Business Services Industry
The wizard of wax - Andy Glanzman of Northern Lights Candles
Nation's Business, March, 1994 by Ben Fanton
Back in 1976, Andy Glanzman started making candles out of necessity. An elderly friend in western New York needed looking after, and Glanzman and his wife, Tina, moved in with him briefly to help out. The friend's old farmhouse lacked electricity, not to mention heat or running water.
Today, Glanzman is still making candles, hundreds of thousands of them that he sells to customers all over the world. But it's not likely that anyone is setting a match to any of his creations. Each candle made by his company Northern Lights Candles, is a hand-sculpted, collectible work of art, signed by the craftsperson who created it.
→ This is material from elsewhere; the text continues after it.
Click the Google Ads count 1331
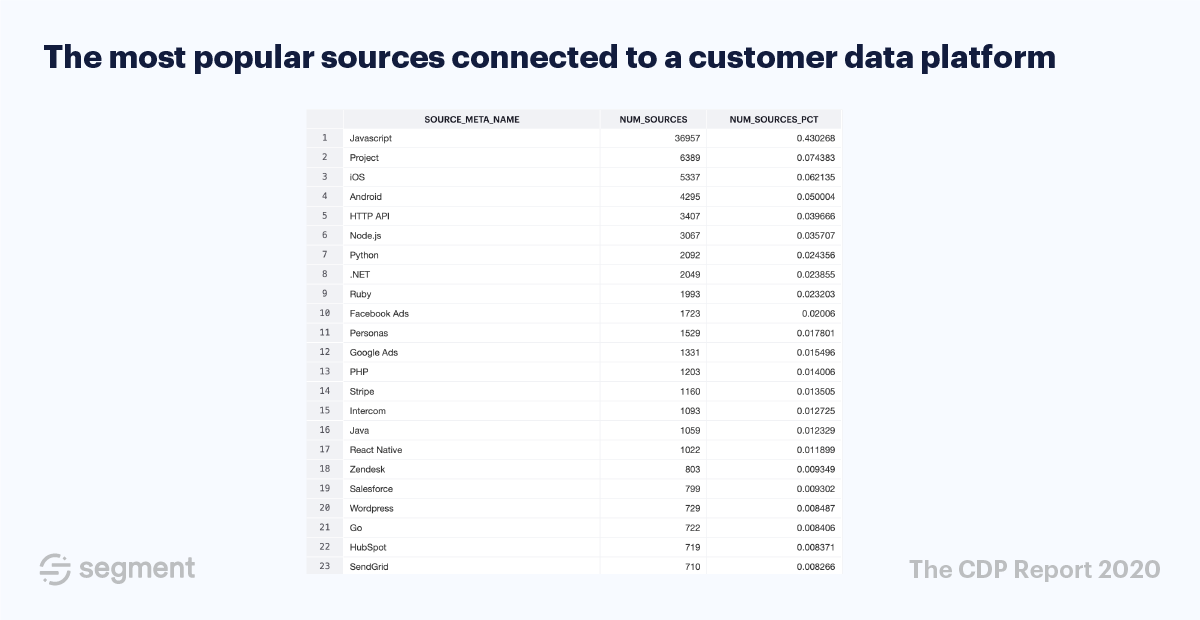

Although they may be similar, no two are exactly alike.
"We have over 150 different designs," says Glanzman, formerly a professional rock guitarist, as he walks through his small but rapidly expanding business in rural Wellsville, N.Y. The place is full of colorful wax wizards, dragons, unicorns, cats, bears, bunnies, pigs, penguins, and lots of Santas.
"We make a lot of Christmas items," he says as he passes several of his 140 employees putting the finishing touches on the Santas they've made. "We sell probably 75 percent of our annual production during the Christmas season."
The firm's candles retail from $7.95 to $125 each, with the majority priced around $20.
Northern Lights now has gross sales of about $4 million annually and sells wholesale to more than 2,000 retail stores. It also operates 30 kiosks at Christmastime in shopping malls in Canada and the Northeastern United States and has agreements with 20 owner/operators who set up other mall kiosks throughout the U.S. and abroad.
Glanzman's first candles, purely functional, were made by repeatedly dipping wicks into melted wax. His interest, however, soon switched to sculpting. Through experimentation, he developed a formula for a special wax that had the right properties for hand forming. When he set up a table at a local craft fair and made $250 in one weekend, he realized that he might be able to make a living with his creations.
"We started traveling to the biggest and best craft shows in the country," Glanzman says. "I was making them all myself at that time, and after a while, I just couldn't keep up with it. First of all, my hands were getting raw, and I knew that I could sell a lot more than I could make."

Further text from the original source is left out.